Nowadays, coffee is a wildly popular drink worldwide.  Despite its popularity, there’s still confusion about what coffee does to our body.  Biology 101 tells us coffee contains caffeine, a central nervous system stimulant (the trick). It also contains antioxidants (the treats), a broad group of molecules that soak up dangerous wastes in our body. We’ll leave talking about the positive effects of the antioxidants for another article. Let’s focus on the buzz around stimulants (caffeine is the world’s most commonly used psychoactive drug).

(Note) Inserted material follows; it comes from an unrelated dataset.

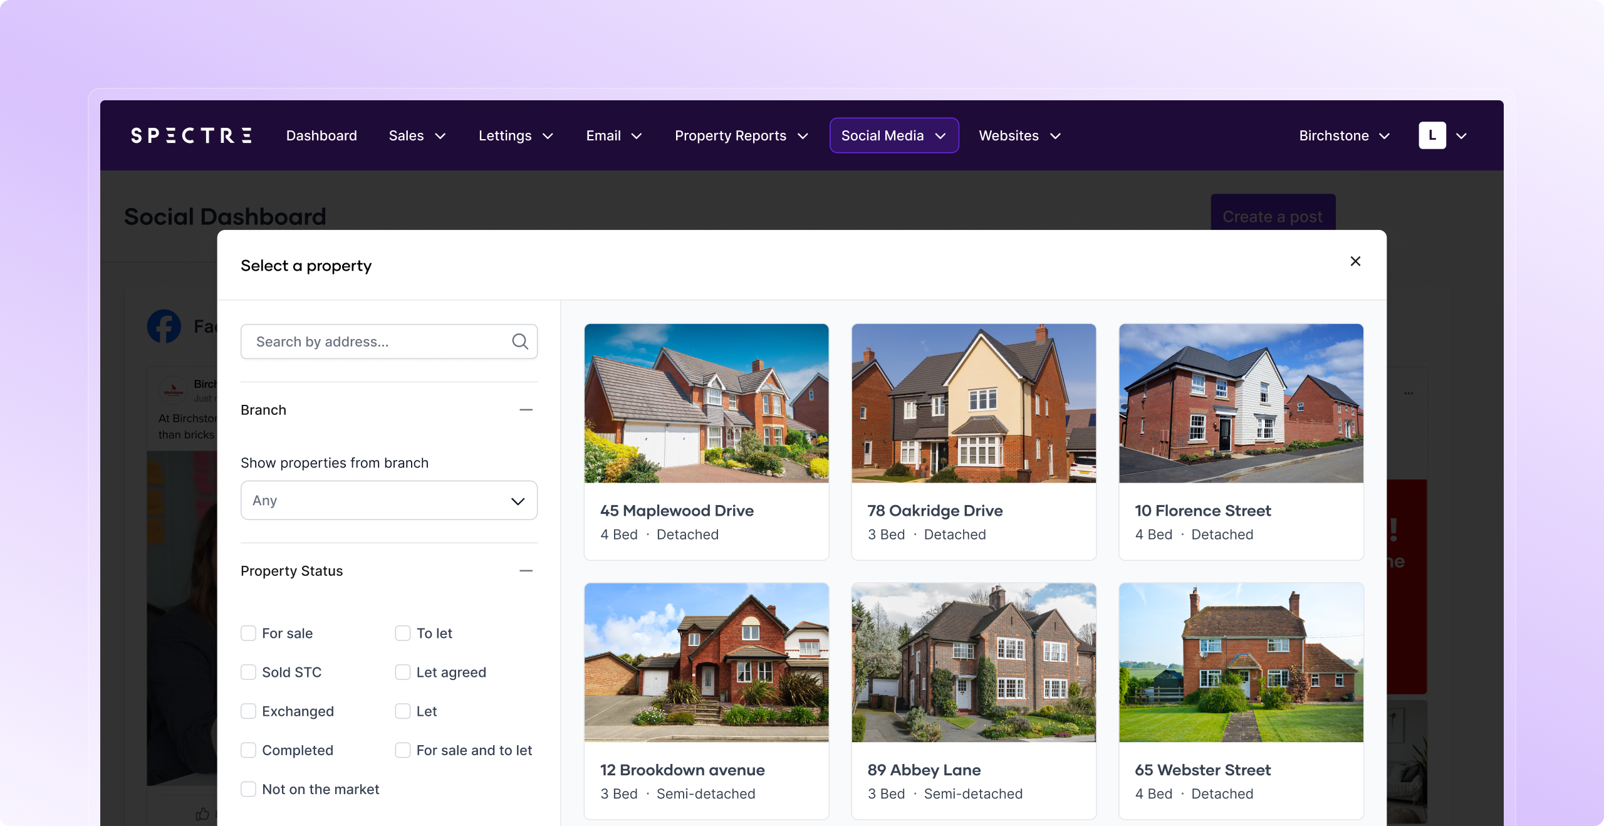The width and height of the screenshot is (1604, 826).
Task: Click the Search by address field
Action: [x=376, y=342]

Coffee has two faces, it can wake you up, it can keep you from sleep. Caffeine interferes with your body’s natural ability to rest when it’s tired.  Too much coffee, you’re jittery, jumpy and sleepless.  Not everyone processes caffeine the same way.  It can pose a serious health concern by deepening depression, increasing heart rate and intensifying arrhythmias.  Unfiltered coffee (Turkish, French press or boiled) has been associated with an increase in serum cholesterol levels, while reviews do not associate this effect with filtered coffee. People with heart disease, liver disease, Type 1 diabetes, or take thyroid medications or echinacea should speak with their health care provider about caffeine consumption.  Pregnant women should limit caffeine intake.  Breastfed infants don’t metabolize caffeine well.

Coffee for weight control. Rats fed instant coffee to the human equivalent of 70 to 80 cups of coffee daily were found to weigh less than a control group.  Wicked!

How much is too much?  According to the Mayo Clinic, a robust adult can safely drink up to 400mg of caffeine per day.  An average (8 oz) cup of coffee contains 75-130mg caffeine, a shot of espresso 55-76mg. Overdose/caffeine intoxication can be fatal. Symptoms to look for: restlessness, nervousness, excitement, insomnia, flushed face, frequent urination, nausea, vomiting, tremors, talkativeness, periods of undisciplined activity, irritability, racing or erratic heartbeat, diarrhea, seizures, abdominal pain, and mental confusion.  These symptoms require immediate medical care.

What’s the good news about caffeine? It improves endurance sports performance, relieves tension headaches, and contains antioxidants that prevent or slow cell damage. In one study (rats again), caffeine triggered smooth muscle contraction, promoting bowel movements. Caffeine will definitely wake you up in the morning and by adding ashwagandha powder you’ll improve your stress response.

Cutting back on caffeine? You can expect the following ghosts to visit you within 24 hours:  headache, sleepiness, brain fog and irritability.  If you’re staying indoors with family, you may want to reduce the severity of symptoms by reducing your intake slowly.